Thank you for the response. on the std.Io explanation, thank you… understood. I find the basic reasoning understandable, the location (or name) not so much, unless the long term idea is to remove std.io completely. It for me, has a bit of a spoiling effect - but that is just my silly opinion - cannot change it, just mentioning.
Otherwise, what I hear you say is that the 15 release notes is incorrect? As the RingBuffer is then removed without replacement? That can’t be?
I really did not want to write this from scratch, not that it is tough, but because it was really convenient before. I also don’t want to spend endless time searching for it, as the upgrade breaks Zls… so it is very unpleasant at the moment
You can always just drop the file into your project, if it’s what’s best for your usecase. I did the same with RapidHash, which was removed due to not being a stable standard yet (irrelevant to my usecase, and the performance is superior)
Really having a good chuckle at your last comment of copying code and its rating :-)…
Again, the notes says the new “stuff” can react like a RingBuffer, and I just don’t see it; unless I am missing something. Like I said, my IDEs a bit broken so not my best at looking for it.
On the copying of code, I will definitely have to have a look, but my fear is that when you start you realize you need the whole kitchen sink to transfer one thing, so a bit worried about it.
If I have to I will write my own, did it for GoLang and others, but again… I want to embrace what Zig is offering. Depending on 3rd party libs at this point, or having your own reams of code is looking for trouble, as ‘everything’ needs serious attention when you update as Zig is ‘not yet stable’… for which I have tremendous respect as frustrating as it can be.
I mean, the notes claim that std.Io.Reader and std.Io.Writer are ring buffers, but then functions like this make it clear that they don’t handle wrapping around the buffer:
I’ll second the suggestion to copy the code; the Zig project is still at the point where the what will end up in std is uncertain. And yeah, it does kind of suck to have to maintain your own code; at the same time shifting the maintenance burden into std isn’t free. This is the price of using Zig pre-1.0 I guess.
Exactly… there is also a @memcpy, that if you see it you will immediately know it is not a RingBuffer; and none of the classes seems like it has an obvious read and write position… sadly it (my implementation) is not a Queue, as, depending on the data you read you may take “variable” sizes/types from the buffer… which again, RingBuffer did excellently.
I’m kind of glad that the mpsc queue I’m writing isn’t based on the standard library’s ring buffer, but is written from scratch. But this may indicate why the standard library’s ring buffer was removed: for its implementation, people tend to rewrite a new one, just like the multiple duplicate ring buffers in the standard library.
Thank you, the RingBuffer indeed is clean for copy and paste, so that was really no trouble. However, that said, the .15 release brings new challenges as the simplest things now fail (e.g. hex std.debug.print-ing of a slice). No idea yet, but will wade through.

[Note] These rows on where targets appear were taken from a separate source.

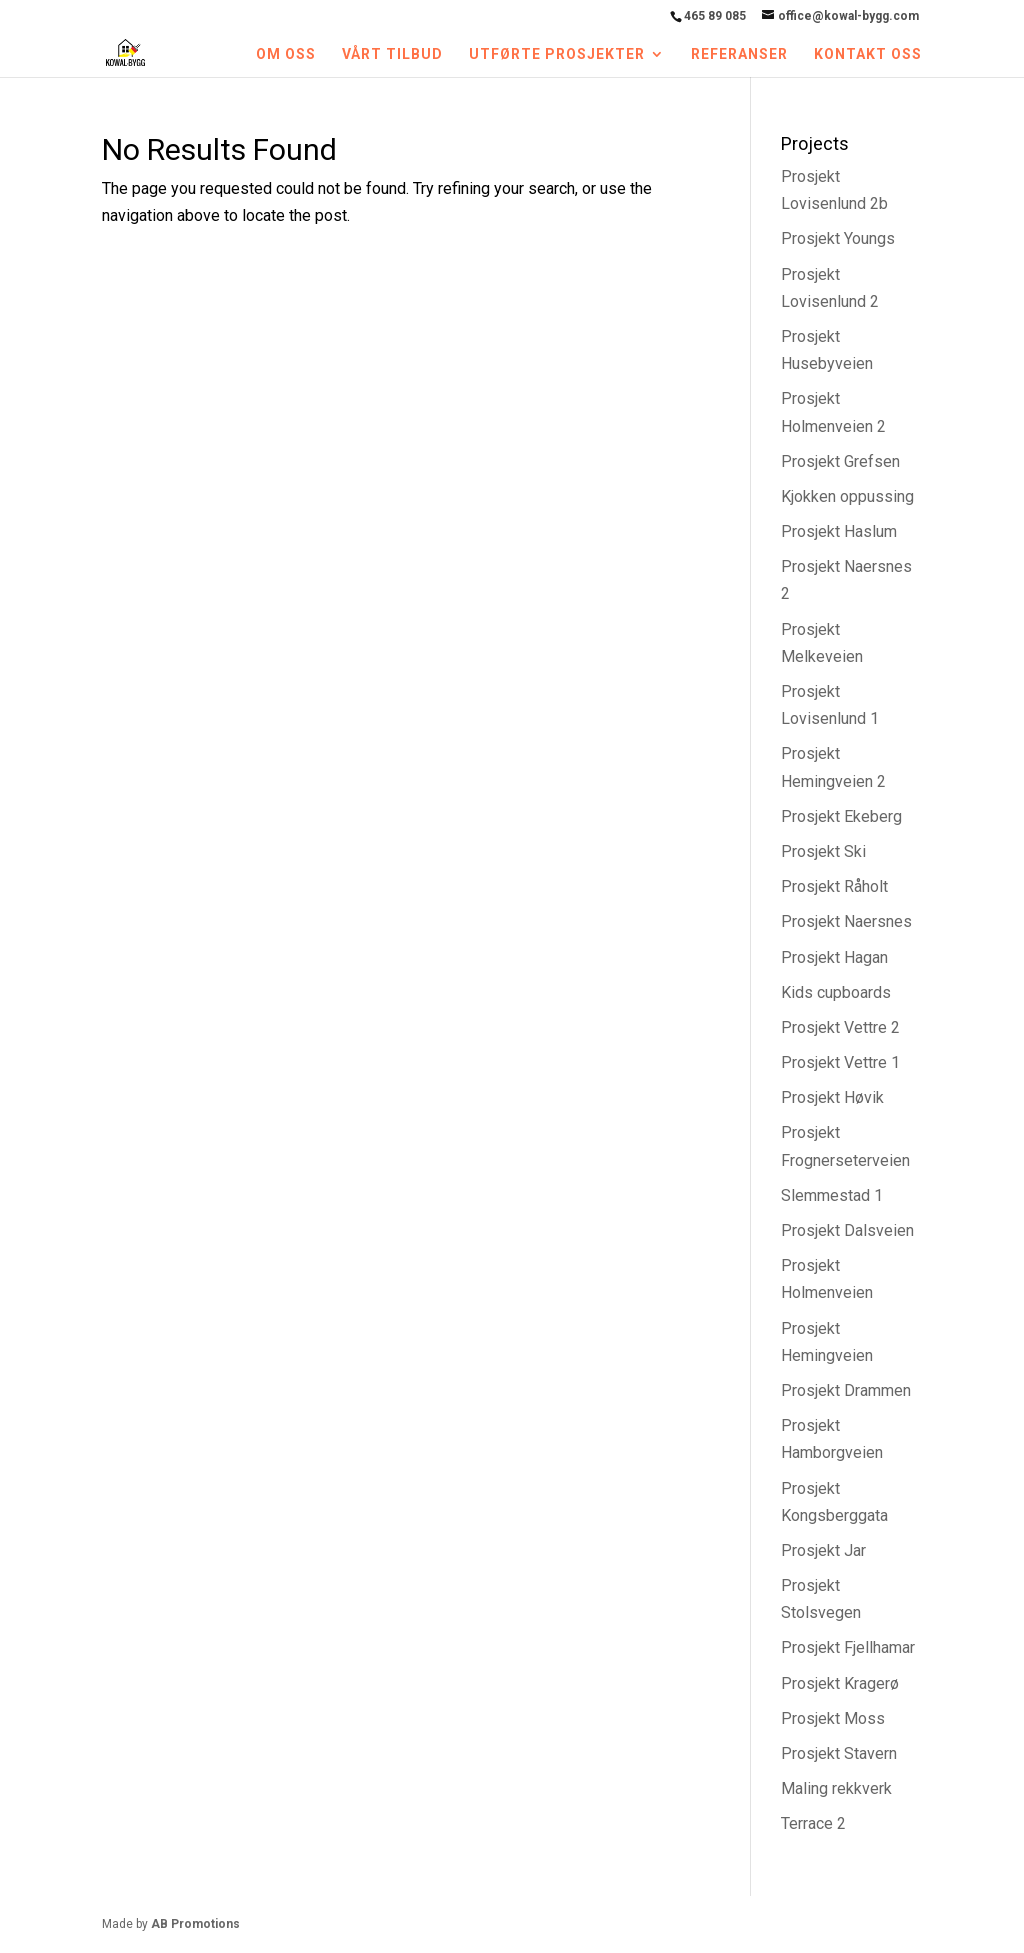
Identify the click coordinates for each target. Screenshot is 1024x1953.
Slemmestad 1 (832, 1195)
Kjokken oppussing (847, 496)
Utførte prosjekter (557, 54)
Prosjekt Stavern (839, 1753)
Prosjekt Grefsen (840, 461)
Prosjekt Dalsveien (847, 1230)
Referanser (739, 54)
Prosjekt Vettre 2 (840, 1027)
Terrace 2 (813, 1823)
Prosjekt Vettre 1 (840, 1062)
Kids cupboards (836, 992)
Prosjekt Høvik (832, 1097)
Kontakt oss (868, 54)
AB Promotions (195, 1924)
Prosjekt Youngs (838, 238)
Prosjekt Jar (823, 1550)
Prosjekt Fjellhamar (848, 1647)
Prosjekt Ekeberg (841, 816)
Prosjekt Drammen (846, 1390)
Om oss (286, 54)
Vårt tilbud (392, 54)
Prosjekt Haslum (839, 531)
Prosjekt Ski (823, 851)
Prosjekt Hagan (834, 957)
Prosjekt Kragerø (840, 1683)
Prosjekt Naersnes (846, 921)
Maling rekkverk (836, 1788)
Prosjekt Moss (833, 1718)
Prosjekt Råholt (834, 886)
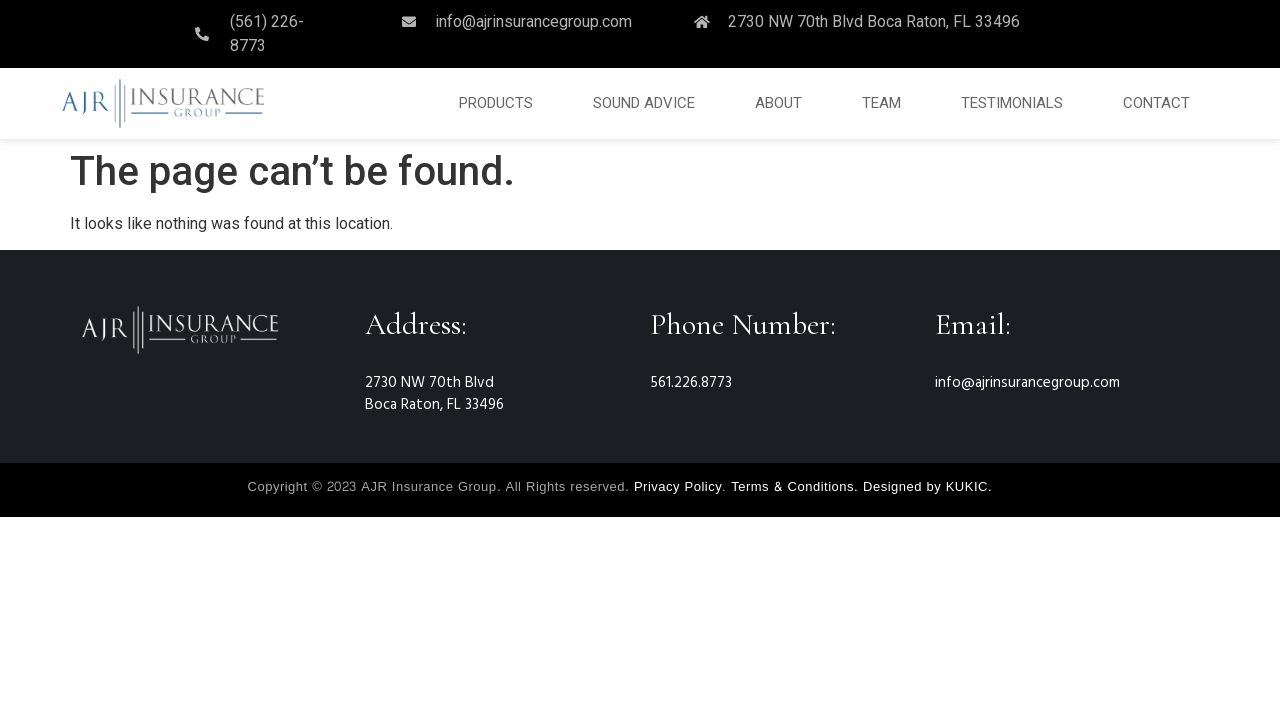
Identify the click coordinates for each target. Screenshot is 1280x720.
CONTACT (1156, 103)
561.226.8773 (691, 383)
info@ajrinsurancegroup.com (1027, 383)
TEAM (881, 103)
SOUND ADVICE (644, 103)
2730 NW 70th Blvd (429, 383)
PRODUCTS (496, 103)
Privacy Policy (678, 487)
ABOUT (778, 103)
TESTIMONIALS (1012, 103)
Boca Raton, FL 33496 (434, 405)
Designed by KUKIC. (927, 487)
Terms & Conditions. (794, 487)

@npc1054657282 - yes, it is all a matter of how much time you have. Fundamentally you can rewrite everything… as at its heart is the posix, os and c layers - but again, I am getting too old and having too little time for all that, so trying my best to use what is offered. It is not called bleeding edge for nothing; for you are going to bleed; and bleeding I am, for the very fundamentals are still radically shifted.
That said, which may be interpreted as negative, I still believe that fundamentally Zig is filling a void, which is funny considering the silly amount of languages out there; but that is purely’ anecdotal.